- ASSIGNMENT
All lines of the listing below must be reproduced character for character.
----------
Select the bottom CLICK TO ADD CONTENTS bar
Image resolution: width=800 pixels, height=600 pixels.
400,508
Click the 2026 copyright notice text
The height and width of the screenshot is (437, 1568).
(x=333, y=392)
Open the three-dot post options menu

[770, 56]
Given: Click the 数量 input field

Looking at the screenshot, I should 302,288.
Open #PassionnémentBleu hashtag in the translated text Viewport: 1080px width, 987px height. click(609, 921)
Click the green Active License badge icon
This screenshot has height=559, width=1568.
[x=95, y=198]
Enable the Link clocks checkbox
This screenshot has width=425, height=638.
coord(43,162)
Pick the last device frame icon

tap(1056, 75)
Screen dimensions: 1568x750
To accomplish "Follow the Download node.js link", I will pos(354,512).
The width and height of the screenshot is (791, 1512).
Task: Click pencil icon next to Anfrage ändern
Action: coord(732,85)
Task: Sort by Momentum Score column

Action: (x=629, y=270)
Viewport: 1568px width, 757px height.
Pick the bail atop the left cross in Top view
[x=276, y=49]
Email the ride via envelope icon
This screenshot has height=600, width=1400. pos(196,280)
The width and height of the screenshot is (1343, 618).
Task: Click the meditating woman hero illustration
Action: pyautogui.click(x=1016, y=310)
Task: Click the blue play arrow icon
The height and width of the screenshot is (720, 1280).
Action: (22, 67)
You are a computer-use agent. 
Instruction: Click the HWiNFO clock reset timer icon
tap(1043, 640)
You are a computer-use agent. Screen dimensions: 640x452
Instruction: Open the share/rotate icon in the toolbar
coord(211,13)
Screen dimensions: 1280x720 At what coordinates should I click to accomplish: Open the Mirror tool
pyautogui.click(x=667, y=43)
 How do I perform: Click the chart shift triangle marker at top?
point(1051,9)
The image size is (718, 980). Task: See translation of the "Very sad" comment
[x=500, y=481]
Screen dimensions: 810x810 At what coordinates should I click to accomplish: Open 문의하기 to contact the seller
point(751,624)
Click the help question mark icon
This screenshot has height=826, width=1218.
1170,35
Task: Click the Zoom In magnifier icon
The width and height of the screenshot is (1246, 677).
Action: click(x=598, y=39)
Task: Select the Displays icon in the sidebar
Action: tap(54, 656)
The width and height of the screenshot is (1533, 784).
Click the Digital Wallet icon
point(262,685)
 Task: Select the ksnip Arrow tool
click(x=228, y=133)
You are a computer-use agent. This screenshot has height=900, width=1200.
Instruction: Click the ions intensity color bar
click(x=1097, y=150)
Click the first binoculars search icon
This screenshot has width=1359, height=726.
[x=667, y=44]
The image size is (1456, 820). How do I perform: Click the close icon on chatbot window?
----------
- REPLY TO THE EXERCISE
Select the bottom CLICK TO ADD CONTENTS bar
Image resolution: width=800 pixels, height=600 pixels.
400,508
Click the 2026 copyright notice text
The height and width of the screenshot is (437, 1568).
(x=333, y=392)
Open the three-dot post options menu

[770, 56]
Given: Click the 数量 input field

Looking at the screenshot, I should 302,288.
Open #PassionnémentBleu hashtag in the translated text Viewport: 1080px width, 987px height. click(609, 921)
Click the green Active License badge icon
This screenshot has height=559, width=1568.
[x=95, y=198]
Enable the Link clocks checkbox
This screenshot has width=425, height=638.
coord(43,162)
Pick the last device frame icon

tap(1056, 75)
Screen dimensions: 1568x750
To accomplish "Follow the Download node.js link", I will pos(354,512).
The width and height of the screenshot is (791, 1512).
Task: Click pencil icon next to Anfrage ändern
Action: coord(732,85)
Task: Sort by Momentum Score column

Action: (x=629, y=270)
Viewport: 1568px width, 757px height.
Pick the bail atop the left cross in Top view
[x=276, y=49]
Email the ride via envelope icon
This screenshot has height=600, width=1400. pos(196,280)
The width and height of the screenshot is (1343, 618).
Task: Click the meditating woman hero illustration
Action: pyautogui.click(x=1016, y=310)
Task: Click the blue play arrow icon
The height and width of the screenshot is (720, 1280).
Action: (22, 67)
You are a computer-use agent. 
Instruction: Click the HWiNFO clock reset timer icon
tap(1043, 640)
You are a computer-use agent. Screen dimensions: 640x452
Instruction: Open the share/rotate icon in the toolbar
coord(211,13)
Screen dimensions: 1280x720 At what coordinates should I click to accomplish: Open the Mirror tool
pyautogui.click(x=667, y=43)
 How do I perform: Click the chart shift triangle marker at top?
point(1051,9)
The image size is (718, 980). Task: See translation of the "Very sad" comment
[x=500, y=481]
Screen dimensions: 810x810 At what coordinates should I click to accomplish: Open 문의하기 to contact the seller
point(751,624)
Click the help question mark icon
This screenshot has height=826, width=1218.
1170,35
Task: Click the Zoom In magnifier icon
The width and height of the screenshot is (1246, 677).
Action: click(x=598, y=39)
Task: Select the Displays icon in the sidebar
Action: tap(54, 656)
The width and height of the screenshot is (1533, 784).
Click the Digital Wallet icon
point(262,685)
 Task: Select the ksnip Arrow tool
click(x=228, y=133)
You are a computer-use agent. This screenshot has height=900, width=1200.
Instruction: Click the ions intensity color bar
click(x=1097, y=150)
Click the first binoculars search icon
This screenshot has width=1359, height=726.
[x=667, y=44]
The image size is (1456, 820). How do I perform: Click the close icon on chatbot window?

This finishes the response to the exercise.